-- TASK PROMPT --
Convert the records below into a JSON list of strings, one string per line, and drop any blank lines. Keep the pictures out of the list.

-- SOURCE RECORDS --
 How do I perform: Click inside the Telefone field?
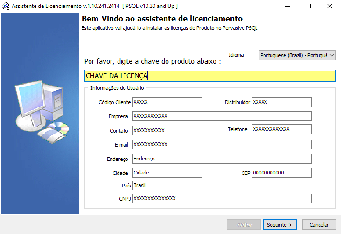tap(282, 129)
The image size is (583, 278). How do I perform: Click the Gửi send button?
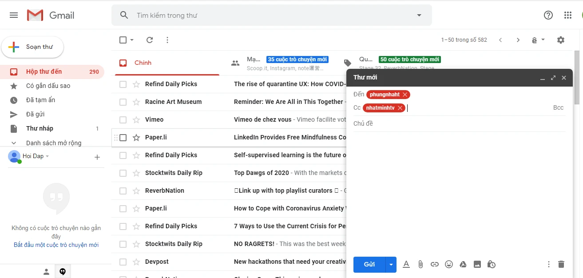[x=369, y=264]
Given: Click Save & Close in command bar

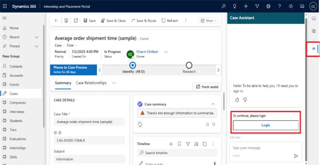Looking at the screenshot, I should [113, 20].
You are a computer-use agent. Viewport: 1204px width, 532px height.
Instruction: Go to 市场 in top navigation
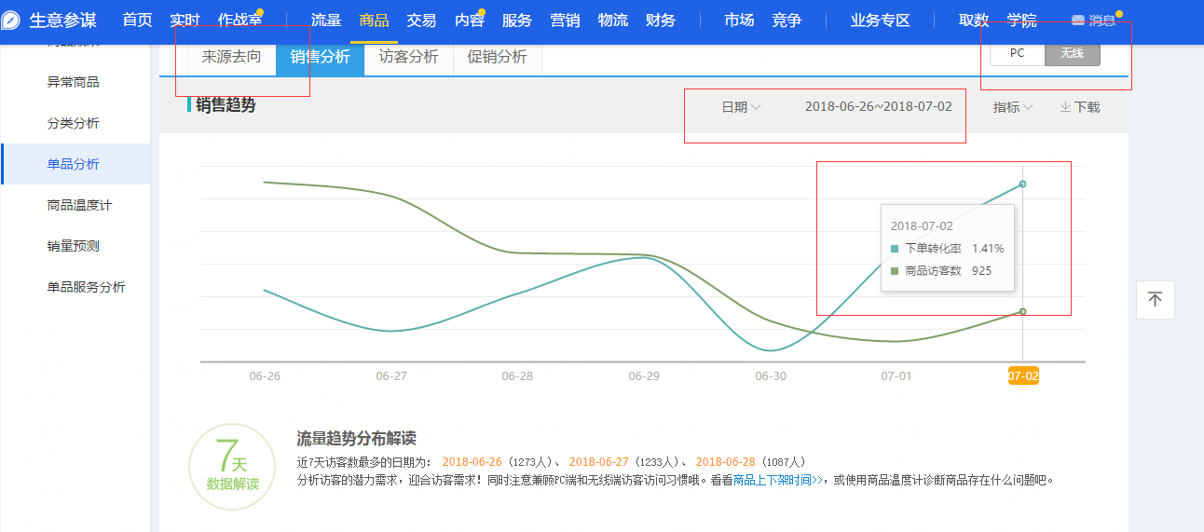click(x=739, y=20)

-- FINISHED EXERCISE --
[
  " How do I perform: Click inside the Telefone field?",
  "tap(282, 129)",
  "The image size is (583, 278). How do I perform: Click the Gửi send button?",
  "[x=369, y=264]",
  "Given: Click Save & Close in command bar",
  "Looking at the screenshot, I should [113, 20].",
  "You are a computer-use agent. Viewport: 1204px width, 532px height.",
  "Instruction: Go to 市场 in top navigation",
  "click(x=739, y=20)"
]